Xconomy San Diego — 

San Diego-based Cebix, which raised about $50 million to advance a C-peptide replacement therapy for treating diabetes-related microvascular problems, has quietly folded its tent.

Jacob Fuchs, an Xconomy reader and pharmacy student interested in the use of C-peptide as a potential treatment for diabetic patients, recently inquired about the company’s status. In an e-mail, he noted that the company’s website had shut down and their phone numbers are disconnected. “It’s like they fell off the face of the Earth or something,” he wrote.

When I asked for an update from Cebix CEO Joel Martin, he replied, “Falling off the face of the Earth is pretty close!”

Cebix, founded in 2008, was based on a promising hypothesis. John Wahren, an emeritus professor of clinical physiology at Sweden’s Karolinska Institute, had helped determine that C-peptide plays a key role in keeping the smallest blood vessels healthy.
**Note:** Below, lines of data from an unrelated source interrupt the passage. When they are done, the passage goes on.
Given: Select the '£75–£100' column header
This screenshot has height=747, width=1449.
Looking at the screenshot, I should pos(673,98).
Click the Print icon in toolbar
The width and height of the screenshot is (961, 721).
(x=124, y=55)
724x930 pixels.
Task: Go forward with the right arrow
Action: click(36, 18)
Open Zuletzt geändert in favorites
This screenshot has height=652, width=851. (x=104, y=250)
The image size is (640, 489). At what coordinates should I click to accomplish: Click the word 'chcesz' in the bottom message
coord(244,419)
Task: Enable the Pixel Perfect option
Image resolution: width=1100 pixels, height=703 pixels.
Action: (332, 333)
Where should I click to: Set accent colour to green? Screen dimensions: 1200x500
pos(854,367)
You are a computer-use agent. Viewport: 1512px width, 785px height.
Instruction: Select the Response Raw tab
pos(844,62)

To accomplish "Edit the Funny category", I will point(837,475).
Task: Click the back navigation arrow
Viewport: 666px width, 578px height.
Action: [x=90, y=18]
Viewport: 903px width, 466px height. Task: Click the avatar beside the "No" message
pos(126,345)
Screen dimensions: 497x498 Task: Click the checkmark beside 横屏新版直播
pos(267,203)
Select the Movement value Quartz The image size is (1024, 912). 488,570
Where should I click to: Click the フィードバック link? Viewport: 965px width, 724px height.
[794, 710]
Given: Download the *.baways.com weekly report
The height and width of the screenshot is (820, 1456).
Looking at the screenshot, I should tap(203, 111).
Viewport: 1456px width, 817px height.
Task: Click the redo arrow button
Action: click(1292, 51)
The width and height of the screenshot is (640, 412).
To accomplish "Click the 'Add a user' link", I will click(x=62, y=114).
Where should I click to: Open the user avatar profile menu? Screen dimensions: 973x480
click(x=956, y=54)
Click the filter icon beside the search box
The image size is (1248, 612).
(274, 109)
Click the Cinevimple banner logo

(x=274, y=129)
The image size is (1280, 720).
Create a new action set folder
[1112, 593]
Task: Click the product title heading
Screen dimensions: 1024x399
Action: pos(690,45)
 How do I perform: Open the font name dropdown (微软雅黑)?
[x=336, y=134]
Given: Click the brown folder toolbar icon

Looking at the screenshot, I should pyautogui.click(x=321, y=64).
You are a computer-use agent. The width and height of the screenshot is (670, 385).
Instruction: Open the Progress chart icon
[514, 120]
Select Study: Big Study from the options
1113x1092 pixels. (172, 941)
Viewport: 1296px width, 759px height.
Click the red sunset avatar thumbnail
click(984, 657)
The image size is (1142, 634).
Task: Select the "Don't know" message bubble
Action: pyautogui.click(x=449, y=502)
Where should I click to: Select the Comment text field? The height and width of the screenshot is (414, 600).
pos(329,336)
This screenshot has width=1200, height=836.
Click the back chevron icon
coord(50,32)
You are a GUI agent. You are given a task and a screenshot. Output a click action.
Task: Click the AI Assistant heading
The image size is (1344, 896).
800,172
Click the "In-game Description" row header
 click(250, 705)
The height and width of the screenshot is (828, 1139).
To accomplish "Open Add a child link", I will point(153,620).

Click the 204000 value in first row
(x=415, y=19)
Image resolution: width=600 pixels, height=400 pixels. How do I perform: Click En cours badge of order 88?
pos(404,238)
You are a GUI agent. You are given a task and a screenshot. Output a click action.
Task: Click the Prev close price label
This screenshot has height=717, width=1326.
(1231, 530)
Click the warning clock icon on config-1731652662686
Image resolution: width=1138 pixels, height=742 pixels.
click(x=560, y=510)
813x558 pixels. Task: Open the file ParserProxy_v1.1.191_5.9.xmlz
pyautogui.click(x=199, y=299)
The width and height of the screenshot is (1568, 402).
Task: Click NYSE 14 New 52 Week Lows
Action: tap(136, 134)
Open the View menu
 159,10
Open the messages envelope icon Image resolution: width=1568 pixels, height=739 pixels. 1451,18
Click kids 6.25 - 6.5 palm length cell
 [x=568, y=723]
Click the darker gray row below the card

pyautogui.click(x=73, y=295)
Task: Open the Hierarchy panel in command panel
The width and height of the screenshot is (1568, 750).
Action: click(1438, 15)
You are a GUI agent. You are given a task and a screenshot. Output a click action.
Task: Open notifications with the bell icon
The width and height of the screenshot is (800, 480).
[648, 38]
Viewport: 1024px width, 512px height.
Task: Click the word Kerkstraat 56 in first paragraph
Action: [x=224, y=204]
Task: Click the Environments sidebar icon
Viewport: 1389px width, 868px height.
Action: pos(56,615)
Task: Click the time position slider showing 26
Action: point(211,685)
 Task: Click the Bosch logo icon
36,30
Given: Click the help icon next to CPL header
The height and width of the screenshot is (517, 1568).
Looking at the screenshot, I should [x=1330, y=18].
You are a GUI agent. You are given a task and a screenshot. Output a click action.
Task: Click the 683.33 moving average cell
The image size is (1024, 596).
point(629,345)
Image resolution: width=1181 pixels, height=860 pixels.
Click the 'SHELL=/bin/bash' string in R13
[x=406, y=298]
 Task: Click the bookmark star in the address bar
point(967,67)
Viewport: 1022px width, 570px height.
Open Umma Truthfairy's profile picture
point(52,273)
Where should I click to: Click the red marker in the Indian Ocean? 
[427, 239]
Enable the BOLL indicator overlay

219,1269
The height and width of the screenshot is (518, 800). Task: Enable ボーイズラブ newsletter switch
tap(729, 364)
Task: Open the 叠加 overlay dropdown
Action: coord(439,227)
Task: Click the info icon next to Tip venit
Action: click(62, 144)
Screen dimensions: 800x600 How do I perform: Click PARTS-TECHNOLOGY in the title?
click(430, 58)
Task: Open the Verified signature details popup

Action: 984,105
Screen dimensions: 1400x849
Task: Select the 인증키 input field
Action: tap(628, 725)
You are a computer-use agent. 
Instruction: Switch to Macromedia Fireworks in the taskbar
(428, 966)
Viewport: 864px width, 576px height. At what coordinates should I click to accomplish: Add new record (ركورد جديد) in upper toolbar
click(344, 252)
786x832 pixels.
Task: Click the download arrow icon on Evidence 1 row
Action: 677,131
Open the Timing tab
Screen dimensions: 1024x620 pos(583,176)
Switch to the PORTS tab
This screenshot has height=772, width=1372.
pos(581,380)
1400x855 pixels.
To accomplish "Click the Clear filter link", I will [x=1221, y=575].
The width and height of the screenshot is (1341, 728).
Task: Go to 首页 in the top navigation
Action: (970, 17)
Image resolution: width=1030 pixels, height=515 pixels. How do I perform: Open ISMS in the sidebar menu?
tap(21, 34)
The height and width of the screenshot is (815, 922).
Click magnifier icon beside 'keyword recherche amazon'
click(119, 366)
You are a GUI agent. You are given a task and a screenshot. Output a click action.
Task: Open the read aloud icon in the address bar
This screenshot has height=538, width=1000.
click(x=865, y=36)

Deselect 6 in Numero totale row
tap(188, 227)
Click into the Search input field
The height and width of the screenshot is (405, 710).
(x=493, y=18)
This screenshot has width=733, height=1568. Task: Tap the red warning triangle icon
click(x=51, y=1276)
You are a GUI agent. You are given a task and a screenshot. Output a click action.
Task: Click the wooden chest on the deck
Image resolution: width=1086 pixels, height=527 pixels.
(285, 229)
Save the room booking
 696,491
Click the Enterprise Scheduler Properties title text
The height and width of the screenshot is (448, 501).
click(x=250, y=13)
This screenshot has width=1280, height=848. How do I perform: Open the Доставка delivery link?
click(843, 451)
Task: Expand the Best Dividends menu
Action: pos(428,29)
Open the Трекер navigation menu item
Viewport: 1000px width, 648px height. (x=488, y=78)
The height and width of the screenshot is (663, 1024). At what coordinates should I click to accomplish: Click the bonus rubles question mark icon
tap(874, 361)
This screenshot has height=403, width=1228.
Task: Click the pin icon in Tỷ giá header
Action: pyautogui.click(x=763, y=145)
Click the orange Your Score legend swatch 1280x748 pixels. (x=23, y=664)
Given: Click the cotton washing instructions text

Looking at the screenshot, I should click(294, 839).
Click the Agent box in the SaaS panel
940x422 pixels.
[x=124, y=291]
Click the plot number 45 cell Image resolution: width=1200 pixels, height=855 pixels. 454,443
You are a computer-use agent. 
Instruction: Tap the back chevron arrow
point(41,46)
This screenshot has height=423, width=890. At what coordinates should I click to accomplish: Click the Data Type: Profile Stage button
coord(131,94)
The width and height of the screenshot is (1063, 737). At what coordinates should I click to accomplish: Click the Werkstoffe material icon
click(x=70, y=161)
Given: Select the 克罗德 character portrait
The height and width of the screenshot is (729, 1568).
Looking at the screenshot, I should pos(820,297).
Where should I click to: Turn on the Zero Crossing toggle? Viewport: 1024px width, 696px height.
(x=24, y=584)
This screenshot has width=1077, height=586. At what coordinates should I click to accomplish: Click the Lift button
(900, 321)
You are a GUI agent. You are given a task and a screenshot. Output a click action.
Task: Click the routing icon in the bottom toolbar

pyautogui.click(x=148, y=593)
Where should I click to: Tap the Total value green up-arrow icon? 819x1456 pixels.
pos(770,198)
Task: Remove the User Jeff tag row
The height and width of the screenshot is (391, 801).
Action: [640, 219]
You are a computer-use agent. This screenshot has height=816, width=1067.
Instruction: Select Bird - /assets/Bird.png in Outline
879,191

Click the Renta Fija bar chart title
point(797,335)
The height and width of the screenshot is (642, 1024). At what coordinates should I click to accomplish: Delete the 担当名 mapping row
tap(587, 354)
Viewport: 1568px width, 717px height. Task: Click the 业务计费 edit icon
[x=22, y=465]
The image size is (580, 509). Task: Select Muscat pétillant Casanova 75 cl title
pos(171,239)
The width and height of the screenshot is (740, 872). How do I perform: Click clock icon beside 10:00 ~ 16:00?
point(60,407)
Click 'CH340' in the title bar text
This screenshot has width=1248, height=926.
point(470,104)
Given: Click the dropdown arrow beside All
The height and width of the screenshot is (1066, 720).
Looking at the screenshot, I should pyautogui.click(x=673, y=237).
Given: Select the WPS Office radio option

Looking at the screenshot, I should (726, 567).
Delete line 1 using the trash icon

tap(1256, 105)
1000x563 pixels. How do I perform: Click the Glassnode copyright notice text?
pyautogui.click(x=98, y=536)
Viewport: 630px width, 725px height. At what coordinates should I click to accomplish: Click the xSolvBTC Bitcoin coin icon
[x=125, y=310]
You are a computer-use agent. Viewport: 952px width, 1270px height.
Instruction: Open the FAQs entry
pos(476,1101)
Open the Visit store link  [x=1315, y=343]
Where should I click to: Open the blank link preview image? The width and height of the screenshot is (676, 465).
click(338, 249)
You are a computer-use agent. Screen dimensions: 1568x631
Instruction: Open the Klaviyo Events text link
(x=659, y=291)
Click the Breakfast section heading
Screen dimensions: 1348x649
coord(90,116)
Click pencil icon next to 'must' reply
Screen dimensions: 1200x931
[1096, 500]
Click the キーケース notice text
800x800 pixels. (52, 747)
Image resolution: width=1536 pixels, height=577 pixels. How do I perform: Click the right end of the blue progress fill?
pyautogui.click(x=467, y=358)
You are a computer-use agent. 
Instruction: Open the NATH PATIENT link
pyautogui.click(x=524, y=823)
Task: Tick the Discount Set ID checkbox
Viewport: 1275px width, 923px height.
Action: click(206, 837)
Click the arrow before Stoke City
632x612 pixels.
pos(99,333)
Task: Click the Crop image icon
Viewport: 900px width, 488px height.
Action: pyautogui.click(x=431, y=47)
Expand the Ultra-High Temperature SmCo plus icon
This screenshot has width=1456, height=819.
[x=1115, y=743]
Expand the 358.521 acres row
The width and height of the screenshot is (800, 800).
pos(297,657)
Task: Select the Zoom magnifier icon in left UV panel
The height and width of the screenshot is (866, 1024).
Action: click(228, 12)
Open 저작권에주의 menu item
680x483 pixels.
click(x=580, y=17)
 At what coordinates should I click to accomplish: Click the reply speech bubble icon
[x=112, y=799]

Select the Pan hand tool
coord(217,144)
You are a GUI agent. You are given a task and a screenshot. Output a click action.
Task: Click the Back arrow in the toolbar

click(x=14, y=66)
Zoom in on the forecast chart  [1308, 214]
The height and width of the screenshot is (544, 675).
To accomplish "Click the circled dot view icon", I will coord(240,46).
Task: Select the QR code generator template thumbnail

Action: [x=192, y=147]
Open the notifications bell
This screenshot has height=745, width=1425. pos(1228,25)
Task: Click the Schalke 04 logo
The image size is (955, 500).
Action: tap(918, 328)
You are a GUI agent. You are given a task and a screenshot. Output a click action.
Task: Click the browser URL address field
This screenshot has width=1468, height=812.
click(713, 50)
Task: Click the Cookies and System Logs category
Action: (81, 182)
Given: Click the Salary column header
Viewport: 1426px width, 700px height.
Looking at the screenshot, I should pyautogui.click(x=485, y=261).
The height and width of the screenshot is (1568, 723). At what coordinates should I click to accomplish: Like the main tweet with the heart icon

C-peptide is formed naturally in the body, when insulin is cleaved from pro-insulin. Patients with type 1 diabetes, whose pancreases produce little or no insulin, are also susceptible to microvascular deterioration, including loss of sensation (neuropathy), loss of kidney function (nephropathy), and loss of vision (retinopathy).

Cebix was focused on a proprietary replacement peptide, called Ersatta, for treating such complications.

“We concluded a perfectly executed phase 2b in December, just to get definitive results that Ersatta and placebo were, alas, indistinguishable,” Martin explained. “We determined that there was no point in further development and moved to wind down operations. As efficient as ever, we did that in 30 days.”

In October, 2012, Cebix raised $30.9 million to fund the mid-stage trial. At that time, Martin said the company had raised a total of nearly $48 million, primarily from InterWest, Sofinnova Ventures, and Thomas, McNerney & Partners.

In a regulatory filing last November, Cebix disclosed that it had secured nearly $32 million in additional commitments from its investors for a planned $34.9 million round, apparently in anticipation of capital the company would need to move Ersatta into late-stage clinical trials. After getting the lackluster results in December, the company instead shut down.

“The team and I are looking at many NewCo ideas with the support of our investors,” Martin wrote. “We can only control the operations, not the outcomes. We’ll be back in another guise before you know it!”